While it has impacted a number of words, I’m seeing a growing number of adjectives being filtered out by Google.


To survive, Google has to continue to bring back the best results. If not, Bing, Yahoo, or the next best thing might come up and take away search share. By limiting adjectives, like “cheap” or “discount”, Google is able to provide searchers with more respectable results. Numerous ecommerce sites will use these adjectives regardless if they’re actually the cheapest and now Google is starting to cut this variable out of their algorithm.
Adding a plus sign before your search disables this specific tip feature.

This raises the question, Why is this tip at the bottom and not at the top of results like most other tips? Two quick answers are:
1. Google just doesn’t want to tell you that you’re not getting what you requested.
2. It’s not a misspelling or error, so there’s no reason to make you refine your search (they did it for you).
Terms have also been shown trimmed down from their original query.

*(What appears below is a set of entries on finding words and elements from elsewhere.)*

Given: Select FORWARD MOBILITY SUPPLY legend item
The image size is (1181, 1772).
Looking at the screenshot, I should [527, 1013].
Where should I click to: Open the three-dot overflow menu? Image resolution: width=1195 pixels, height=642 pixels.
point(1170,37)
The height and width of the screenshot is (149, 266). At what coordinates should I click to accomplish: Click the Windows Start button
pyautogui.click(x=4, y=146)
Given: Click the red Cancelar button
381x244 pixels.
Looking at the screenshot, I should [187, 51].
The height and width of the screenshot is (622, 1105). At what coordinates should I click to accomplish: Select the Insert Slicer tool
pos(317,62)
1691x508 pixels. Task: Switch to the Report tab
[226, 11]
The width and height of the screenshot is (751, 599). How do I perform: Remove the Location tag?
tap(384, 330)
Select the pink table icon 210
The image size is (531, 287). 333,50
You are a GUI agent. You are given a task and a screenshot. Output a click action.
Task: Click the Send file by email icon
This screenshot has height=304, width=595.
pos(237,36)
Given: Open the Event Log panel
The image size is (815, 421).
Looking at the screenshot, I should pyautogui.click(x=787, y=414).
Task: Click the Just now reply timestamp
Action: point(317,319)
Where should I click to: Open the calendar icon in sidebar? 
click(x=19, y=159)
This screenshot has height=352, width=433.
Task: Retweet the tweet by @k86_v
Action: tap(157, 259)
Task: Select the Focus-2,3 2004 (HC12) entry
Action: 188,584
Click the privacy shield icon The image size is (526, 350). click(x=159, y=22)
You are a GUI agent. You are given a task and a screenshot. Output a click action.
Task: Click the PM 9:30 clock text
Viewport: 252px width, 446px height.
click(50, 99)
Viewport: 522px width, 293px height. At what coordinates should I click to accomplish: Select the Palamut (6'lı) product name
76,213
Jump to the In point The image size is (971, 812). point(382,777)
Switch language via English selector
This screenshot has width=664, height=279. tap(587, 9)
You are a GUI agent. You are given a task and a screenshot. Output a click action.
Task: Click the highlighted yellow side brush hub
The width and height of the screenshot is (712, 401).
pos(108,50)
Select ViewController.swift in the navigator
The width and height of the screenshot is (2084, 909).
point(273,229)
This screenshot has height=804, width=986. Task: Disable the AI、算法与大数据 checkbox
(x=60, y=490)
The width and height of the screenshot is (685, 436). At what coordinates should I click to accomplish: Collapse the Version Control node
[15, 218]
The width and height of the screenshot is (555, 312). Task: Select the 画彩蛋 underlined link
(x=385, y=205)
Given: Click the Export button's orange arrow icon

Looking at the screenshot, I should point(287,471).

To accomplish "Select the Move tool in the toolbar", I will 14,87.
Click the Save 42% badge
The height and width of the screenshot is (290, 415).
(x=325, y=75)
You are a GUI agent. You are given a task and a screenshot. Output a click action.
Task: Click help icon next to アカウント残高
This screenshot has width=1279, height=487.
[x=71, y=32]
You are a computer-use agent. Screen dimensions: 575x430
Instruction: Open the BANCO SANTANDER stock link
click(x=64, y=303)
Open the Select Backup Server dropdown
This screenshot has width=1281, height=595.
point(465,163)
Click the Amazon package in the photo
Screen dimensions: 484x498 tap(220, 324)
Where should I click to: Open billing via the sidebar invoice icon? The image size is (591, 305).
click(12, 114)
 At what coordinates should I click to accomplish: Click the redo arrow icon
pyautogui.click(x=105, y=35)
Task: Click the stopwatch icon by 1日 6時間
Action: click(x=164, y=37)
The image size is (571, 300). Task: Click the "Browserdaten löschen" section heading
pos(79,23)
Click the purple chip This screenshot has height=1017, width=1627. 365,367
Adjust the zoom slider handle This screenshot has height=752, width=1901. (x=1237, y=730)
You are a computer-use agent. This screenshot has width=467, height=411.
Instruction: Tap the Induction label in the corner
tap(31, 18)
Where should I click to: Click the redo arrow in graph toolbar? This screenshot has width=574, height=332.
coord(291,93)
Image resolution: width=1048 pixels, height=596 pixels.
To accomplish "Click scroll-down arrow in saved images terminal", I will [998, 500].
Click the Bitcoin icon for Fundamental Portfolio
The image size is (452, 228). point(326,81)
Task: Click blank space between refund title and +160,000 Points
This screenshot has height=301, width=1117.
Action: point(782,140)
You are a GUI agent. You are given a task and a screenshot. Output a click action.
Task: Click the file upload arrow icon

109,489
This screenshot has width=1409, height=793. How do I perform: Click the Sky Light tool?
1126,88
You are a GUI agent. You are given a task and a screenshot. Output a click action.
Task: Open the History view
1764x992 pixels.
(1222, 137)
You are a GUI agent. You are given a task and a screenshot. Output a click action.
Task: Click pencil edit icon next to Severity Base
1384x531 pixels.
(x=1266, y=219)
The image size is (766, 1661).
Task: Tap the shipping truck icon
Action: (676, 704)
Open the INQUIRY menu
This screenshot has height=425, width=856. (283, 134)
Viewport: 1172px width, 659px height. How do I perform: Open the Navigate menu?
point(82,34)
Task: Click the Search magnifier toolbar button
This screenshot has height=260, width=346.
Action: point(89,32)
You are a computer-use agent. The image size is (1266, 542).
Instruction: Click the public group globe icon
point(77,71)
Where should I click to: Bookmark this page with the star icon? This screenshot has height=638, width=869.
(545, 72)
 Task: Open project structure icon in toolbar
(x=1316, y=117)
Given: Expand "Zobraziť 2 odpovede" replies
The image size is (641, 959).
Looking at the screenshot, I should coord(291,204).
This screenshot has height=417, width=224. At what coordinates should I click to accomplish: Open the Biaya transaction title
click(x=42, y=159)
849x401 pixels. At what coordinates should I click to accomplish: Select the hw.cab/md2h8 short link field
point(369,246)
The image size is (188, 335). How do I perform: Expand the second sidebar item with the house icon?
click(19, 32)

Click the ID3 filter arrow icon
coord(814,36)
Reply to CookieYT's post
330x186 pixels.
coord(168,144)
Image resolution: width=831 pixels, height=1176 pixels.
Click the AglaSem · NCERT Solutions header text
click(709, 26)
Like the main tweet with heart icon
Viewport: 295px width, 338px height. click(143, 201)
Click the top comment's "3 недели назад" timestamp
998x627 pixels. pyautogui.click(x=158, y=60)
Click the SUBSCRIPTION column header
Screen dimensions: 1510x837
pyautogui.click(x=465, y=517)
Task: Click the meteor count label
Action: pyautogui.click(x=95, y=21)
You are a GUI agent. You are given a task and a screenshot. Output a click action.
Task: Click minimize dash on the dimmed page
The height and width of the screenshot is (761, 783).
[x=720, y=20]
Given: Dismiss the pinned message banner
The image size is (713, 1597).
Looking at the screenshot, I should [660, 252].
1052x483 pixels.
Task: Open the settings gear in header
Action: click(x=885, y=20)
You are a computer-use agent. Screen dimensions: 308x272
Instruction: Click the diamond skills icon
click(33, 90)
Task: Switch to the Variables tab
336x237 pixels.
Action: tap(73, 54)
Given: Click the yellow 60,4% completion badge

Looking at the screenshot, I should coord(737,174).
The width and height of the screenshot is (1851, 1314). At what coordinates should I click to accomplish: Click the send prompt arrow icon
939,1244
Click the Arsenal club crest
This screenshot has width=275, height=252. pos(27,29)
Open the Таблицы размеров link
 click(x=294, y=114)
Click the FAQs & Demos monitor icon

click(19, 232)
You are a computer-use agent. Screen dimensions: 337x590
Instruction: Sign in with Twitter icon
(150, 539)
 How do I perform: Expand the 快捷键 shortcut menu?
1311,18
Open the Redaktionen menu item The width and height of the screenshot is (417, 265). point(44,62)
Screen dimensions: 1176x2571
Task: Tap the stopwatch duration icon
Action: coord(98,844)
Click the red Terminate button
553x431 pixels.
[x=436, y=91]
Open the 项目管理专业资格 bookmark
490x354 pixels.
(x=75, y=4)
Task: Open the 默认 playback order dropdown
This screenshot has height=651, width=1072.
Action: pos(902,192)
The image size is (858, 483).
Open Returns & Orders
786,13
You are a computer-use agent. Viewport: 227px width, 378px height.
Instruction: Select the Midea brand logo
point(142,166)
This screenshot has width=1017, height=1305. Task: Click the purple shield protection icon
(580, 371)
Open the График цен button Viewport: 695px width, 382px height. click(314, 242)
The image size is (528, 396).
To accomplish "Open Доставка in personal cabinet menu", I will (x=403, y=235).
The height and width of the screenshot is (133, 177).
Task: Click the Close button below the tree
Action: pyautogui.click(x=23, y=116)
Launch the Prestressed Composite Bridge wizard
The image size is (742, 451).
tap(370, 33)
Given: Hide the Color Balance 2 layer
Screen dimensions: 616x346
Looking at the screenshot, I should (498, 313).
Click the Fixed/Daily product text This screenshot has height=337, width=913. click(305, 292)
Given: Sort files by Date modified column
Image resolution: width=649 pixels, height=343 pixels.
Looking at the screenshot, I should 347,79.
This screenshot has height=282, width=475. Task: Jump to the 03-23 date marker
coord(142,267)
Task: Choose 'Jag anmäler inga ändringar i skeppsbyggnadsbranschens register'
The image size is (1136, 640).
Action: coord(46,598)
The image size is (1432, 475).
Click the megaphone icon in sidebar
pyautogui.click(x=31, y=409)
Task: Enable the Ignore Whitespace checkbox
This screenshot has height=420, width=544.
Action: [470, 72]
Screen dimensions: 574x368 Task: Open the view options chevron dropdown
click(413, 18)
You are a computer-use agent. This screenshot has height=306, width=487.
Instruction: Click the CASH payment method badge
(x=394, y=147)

While it is still an adjective, it is not as much of an extreme. The results for this query could be some very hot online deals, but chances of them being THE hottest online deal are not very likely. The shoes showing up in SERPs may be cheap, but it is highly unlikely they are THE cheapest.

This raises another question, Why doesn’t this show up for every search? If shopping results appear in the SERPs, this tip is not as necessary as searchers can make a more accurate assessment from the 3-5 shopping results. Beyond that, it could be based on the number of search results containing that adjective in the title tag, it could be based on the popularity of that search, it could be any number of things.
This is just another interesting algorithmic twist impacting ecommerce sites as well as other industries. Google doesn’t trust what you have to say and in this latest step started taking that out of the equation.
Posted: 02.09.10

Brad Gosse:
My guess is they are split testing to see the results. Often they experiment with these things and they go away. If this sticks I wonder if it will hurt the case for some long tail strategies :)
Adam:
Yep, this is definitely being tested out although some of these are consistent across all computers I’ve tried, logged in or out, at several different locations. We’ll see if this stays as a smaller set of terms or if Google decides to expand it.
Dena:
Nice post Adam. I’ve been seeing those footer links for a while on google but shame on me, i haven’t really put a thought on them. If this is true, in few years when you’re searching for “cheap contact lenses”, Google will take you to the credit card charging page of that site immediately :P
But no seriously if this is true, just like Brad said, this will hurt some long-term strategies. I wouldn’t be shocked if Google actually got this thing through the testing phase, remembering not long ago that search engines were asking your meta tags for how often it should index your site :)
Adam:
Dena – the ever changing Google and we all have to react to it. Definitely keeps us on our feet and it’ll be interesting to see which of the small changes we’re seeing will really have a big impact. Thanks for the comment!